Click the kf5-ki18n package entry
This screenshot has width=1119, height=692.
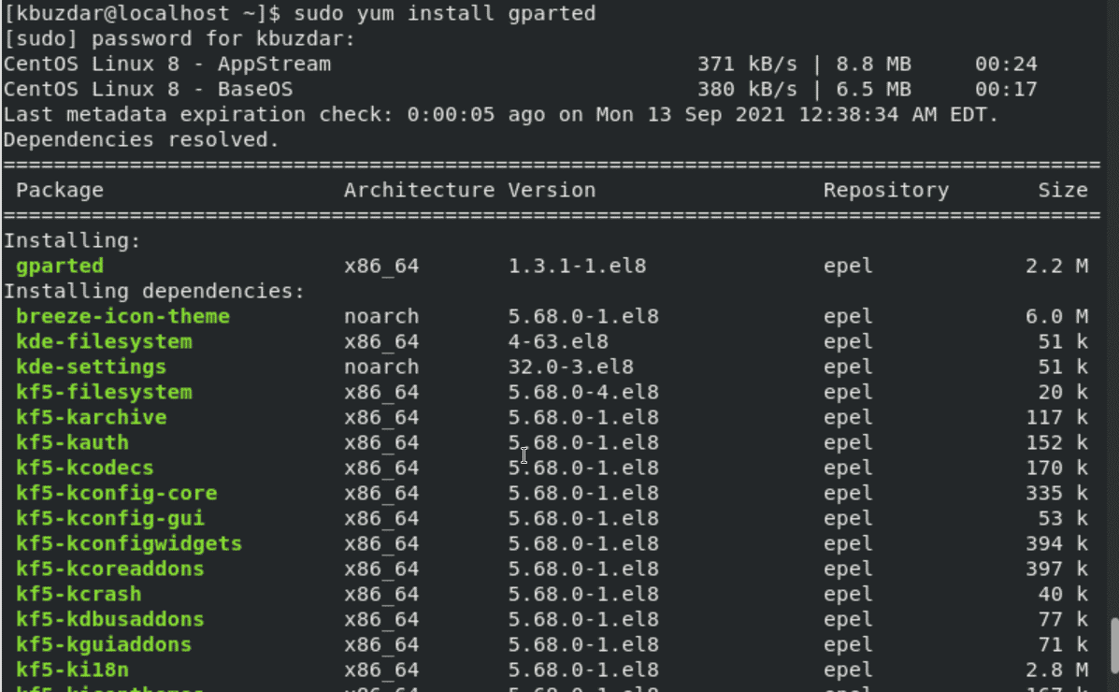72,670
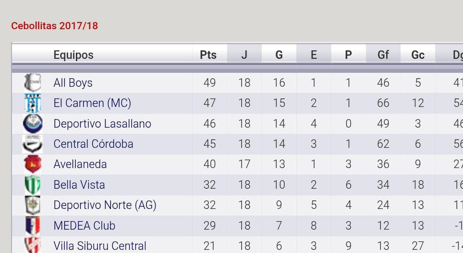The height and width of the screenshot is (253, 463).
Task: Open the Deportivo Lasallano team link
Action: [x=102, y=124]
--
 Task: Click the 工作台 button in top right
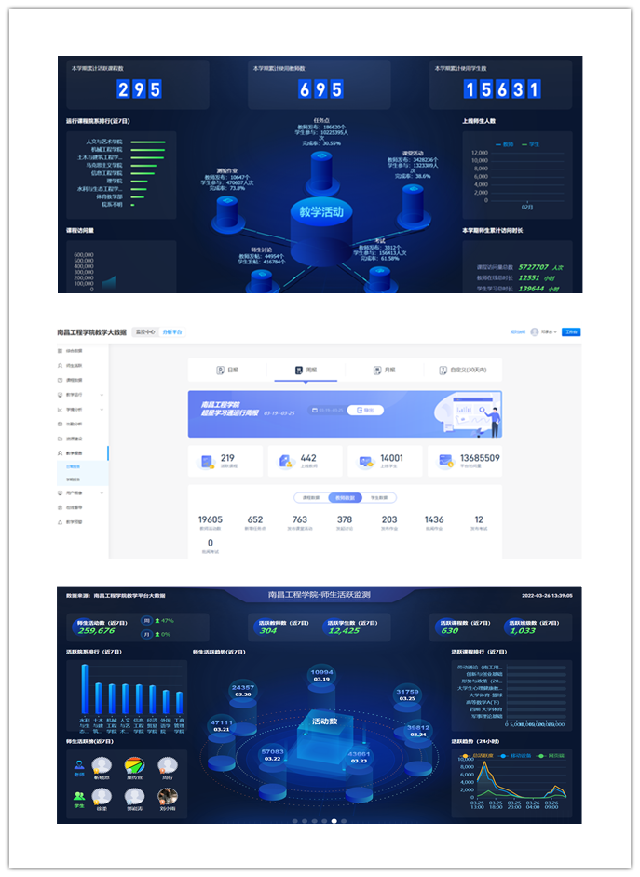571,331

▸ **TASK REQUIREMENTS**
Edit the lines between the line containing "Click the kf5-ki18n package entry" and the line containing "Action: [x=102, y=124]", inclusive: replace "package" with "library" and leave everything else unchanged. Omit the pictures from your answer.

▸ **EXERCISE RESULT**
Click the kf5-ki18n library entry
This screenshot has width=1119, height=692.
72,670
The height and width of the screenshot is (253, 463).
Task: Open the Deportivo Lasallano team link
Action: [x=102, y=124]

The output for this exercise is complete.